→ **What this task involves**: Render every line of the entries below as a Markdown table with two columns, Row and Line, numbering the rows and leaving out blank lines.

####################

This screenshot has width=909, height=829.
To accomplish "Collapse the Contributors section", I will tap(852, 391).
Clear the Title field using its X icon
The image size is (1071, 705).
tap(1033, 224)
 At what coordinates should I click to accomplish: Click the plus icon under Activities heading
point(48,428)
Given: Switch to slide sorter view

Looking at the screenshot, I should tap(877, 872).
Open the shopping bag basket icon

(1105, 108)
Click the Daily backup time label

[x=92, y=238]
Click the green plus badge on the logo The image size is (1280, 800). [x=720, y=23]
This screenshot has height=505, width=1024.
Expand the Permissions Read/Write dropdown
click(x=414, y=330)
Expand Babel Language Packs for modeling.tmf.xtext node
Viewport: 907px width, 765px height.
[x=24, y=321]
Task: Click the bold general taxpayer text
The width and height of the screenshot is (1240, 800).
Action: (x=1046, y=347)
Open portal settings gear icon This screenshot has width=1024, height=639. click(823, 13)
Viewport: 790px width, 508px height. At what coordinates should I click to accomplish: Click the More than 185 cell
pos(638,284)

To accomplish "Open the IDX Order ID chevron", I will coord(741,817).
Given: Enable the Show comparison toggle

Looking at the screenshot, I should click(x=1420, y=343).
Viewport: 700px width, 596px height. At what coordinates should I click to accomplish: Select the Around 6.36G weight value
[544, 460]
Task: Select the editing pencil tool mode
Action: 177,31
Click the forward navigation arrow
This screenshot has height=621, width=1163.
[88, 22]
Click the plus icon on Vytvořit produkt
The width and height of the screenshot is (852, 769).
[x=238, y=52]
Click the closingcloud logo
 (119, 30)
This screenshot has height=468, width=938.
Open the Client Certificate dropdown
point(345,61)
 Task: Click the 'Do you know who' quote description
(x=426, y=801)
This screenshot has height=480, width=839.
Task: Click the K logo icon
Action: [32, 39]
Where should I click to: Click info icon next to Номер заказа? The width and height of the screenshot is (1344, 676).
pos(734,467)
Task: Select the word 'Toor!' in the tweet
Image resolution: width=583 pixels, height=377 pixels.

####################

→ **Exercise output**:
| Row | Line |
|---|---|
| 1 | This screenshot has width=909, height=829. |
| 2 | To accomplish "Collapse the Contributors section", I will tap(852, 391). |
| 3 | Clear the Title field using its X icon |
| 4 | The image size is (1071, 705). |
| 5 | tap(1033, 224) |
| 6 |  At what coordinates should I click to accomplish: Click the plus icon under Activities heading |
| 7 | point(48,428) |
| 8 | Given: Switch to slide sorter view |
| 9 | Looking at the screenshot, I should tap(877, 872). |
| 10 | Open the shopping bag basket icon |
| 11 | (1105, 108) |
| 12 | Click the Daily backup time label |
| 13 | [x=92, y=238] |
| 14 | Click the green plus badge on the logo The image size is (1280, 800). [x=720, y=23] |
| 15 | This screenshot has height=505, width=1024. |
| 16 | Expand the Permissions Read/Write dropdown |
| 17 | click(x=414, y=330) |
| 18 | Expand Babel Language Packs for modeling.tmf.xtext node |
| 19 | Viewport: 907px width, 765px height. |
| 20 | [x=24, y=321] |
| 21 | Task: Click the bold general taxpayer text |
| 22 | The width and height of the screenshot is (1240, 800). |
| 23 | Action: (x=1046, y=347) |
| 24 | Open portal settings gear icon This screenshot has width=1024, height=639. click(823, 13) |
| 25 | Viewport: 790px width, 508px height. At what coordinates should I click to accomplish: Click the More than 185 cell |
| 26 | pos(638,284) |
| 27 | To accomplish "Open the IDX Order ID chevron", I will coord(741,817). |
| 28 | Given: Enable the Show comparison toggle |
| 29 | Looking at the screenshot, I should click(x=1420, y=343). |
| 30 | Viewport: 700px width, 596px height. At what coordinates should I click to accomplish: Select the Around 6.36G weight value |
| 31 | [544, 460] |
| 32 | Task: Select the editing pencil tool mode |
| 33 | Action: 177,31 |
| 34 | Click the forward navigation arrow |
| 35 | This screenshot has height=621, width=1163. |
| 36 | [88, 22] |
| 37 | Click the plus icon on Vytvořit produkt |
| 38 | The width and height of the screenshot is (852, 769). |
| 39 | [x=238, y=52] |
| 40 | Click the closingcloud logo |
| 41 |  (119, 30) |
| 42 | This screenshot has height=468, width=938. |
| 43 | Open the Client Certificate dropdown |
| 44 | point(345,61) |
| 45 |  Task: Click the 'Do you know who' quote description |
| 46 | (x=426, y=801) |
| 47 | This screenshot has height=480, width=839. |
| 48 | Task: Click the K logo icon |
| 49 | Action: [32, 39] |
| 50 | Where should I click to: Click info icon next to Номер заказа? The width and height of the screenshot is (1344, 676). |
| 51 | pos(734,467) |
| 52 | Task: Select the word 'Toor!' in the tweet |
| 53 | Image resolution: width=583 pixels, height=377 pixels. |